= Binu =

Given name

Binu is a common given name for boys in Kerala state in southwestern India. The name was popular in the 1970s. Binu is a variant of the Hebrew name Ben (בן) and sometimes also a short form of Binyamin (son of righteousness/son of right hand) a Hebrew origin name. It is particularly popular among the Saint Thomas Syrian Christian (Nazrani) community from Kerala referring to the descendants of the 1st century Judeo-Christians converted from Judaism who practiced and even today practices endogamy. The Latin name Benjamin is derived from Binyamin.

People in Kerala are often known by their first name alone. That was the practice in most of southern India. First names were usually long and religious. Most had a popular short name derived from the first name. Names in Kerala underwent a revolution in Kerala during the 60s and 1970s. Many parents wanted their children to have religious-neutral popular short names in a state with many religions practiced in harmony. Most parents were educated in English by that time so they invented names with two sounds in Malayalam starting with English alphabets. Anu, Binu, Cinu, Dinu, Finu, Ginu, Jinu, Linu, Minu, Rinu, Sinu, Tinu, Vinu, Winu, Zinu were common names given to children in Kerala of all religions and no-religion during that time. The missing alphabets I, K, N, O, P, Q, X, Y in the list did not make it, as they did not rhyme in Malayalam. Many of the people with first name "Binu", got their name in this period for this reason as well. Hindus, Muslims, Christians and the nonreligious have the first name Binu. Kerala also started a practice of using the first name of the head of the household as the last name of the spouse and children, as the use of last name was not very common then. The last name "Binu" thus started appearing in Kerala in the 1980s.
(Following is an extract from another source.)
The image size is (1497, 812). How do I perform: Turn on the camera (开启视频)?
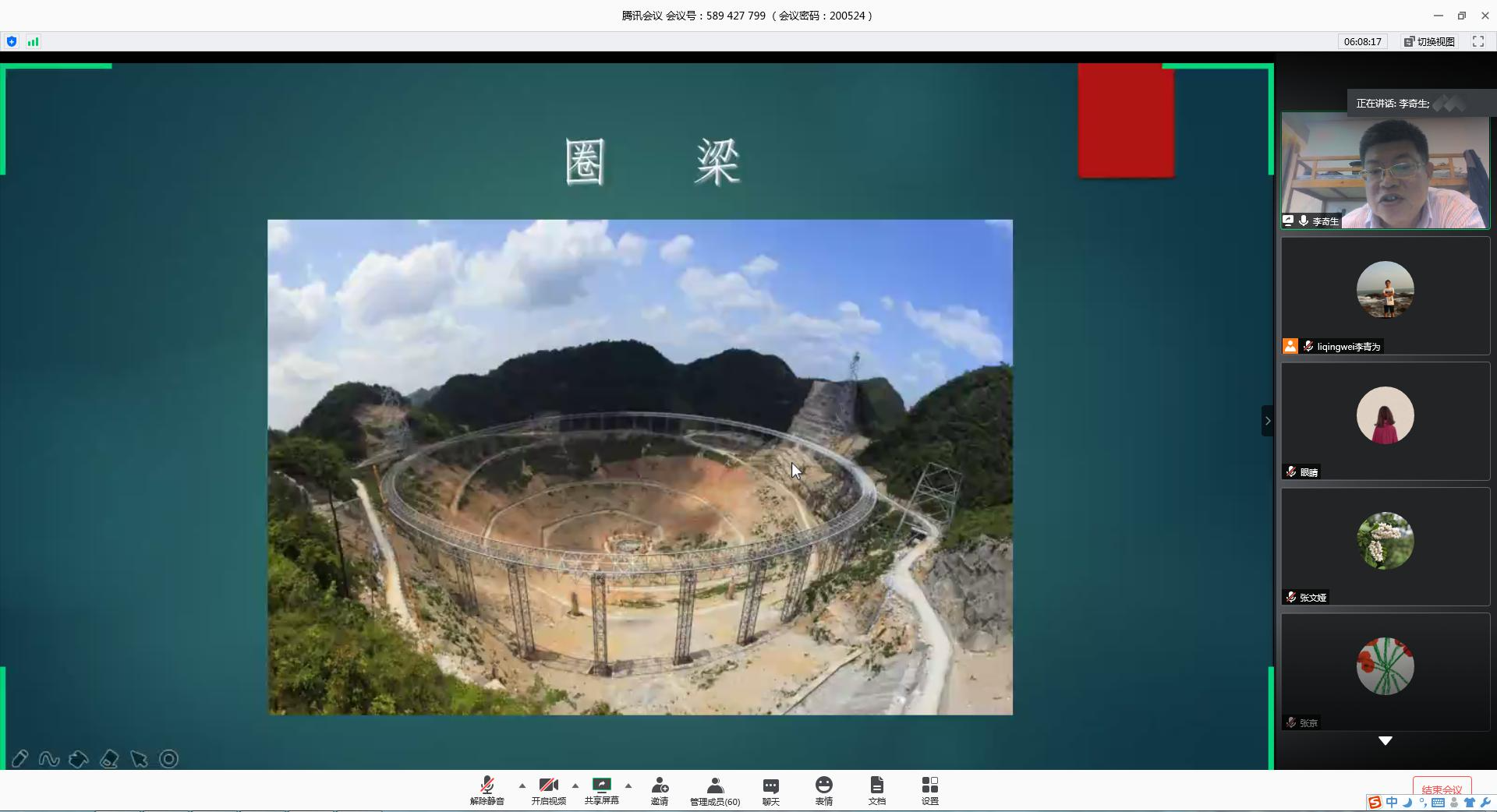(548, 789)
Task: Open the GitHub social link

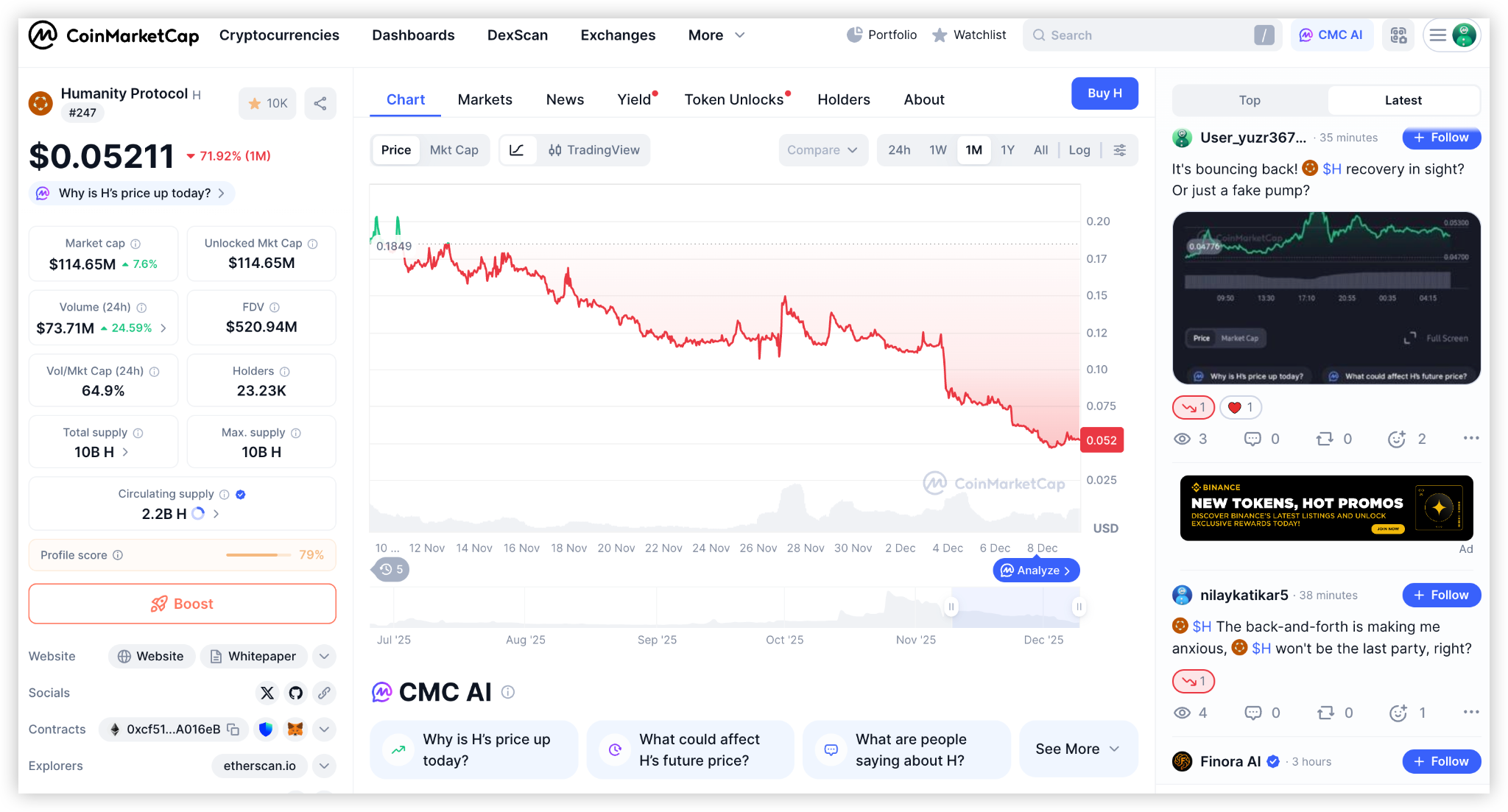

Binu is also the name of a social application, that can be used to read news, books etc. This application can be used for free when using certain mobile networks like Econet Zimbabwe.

==Binyamin==
In Kerala one of the entombed bishops in Manjanikkara is Binyamin. He came from Syria and died in service in Manjanikkara in the 16th century. Several of the Syrian Christian/Syrian Malabar Nasrani parents name their boys after him with names such as "Binu", "Benny", Benoy, Binoy (Ben-oni original name of Binyamin). Binyamin is pronounced as in "Be-new-min" in Hebrew and Syriac. The real pronunciation is "Benew", but in Malayalam, it is commonly pronounced as in "Beenoo", with short vowel sounds.

Binyam is the Ethiopian version of Binyamin Appelbaum, a reporter for The New York Times.

==Meanings==
Bin means 'son of ' in Arabic, Hebrew, Aramaic, semitic languages.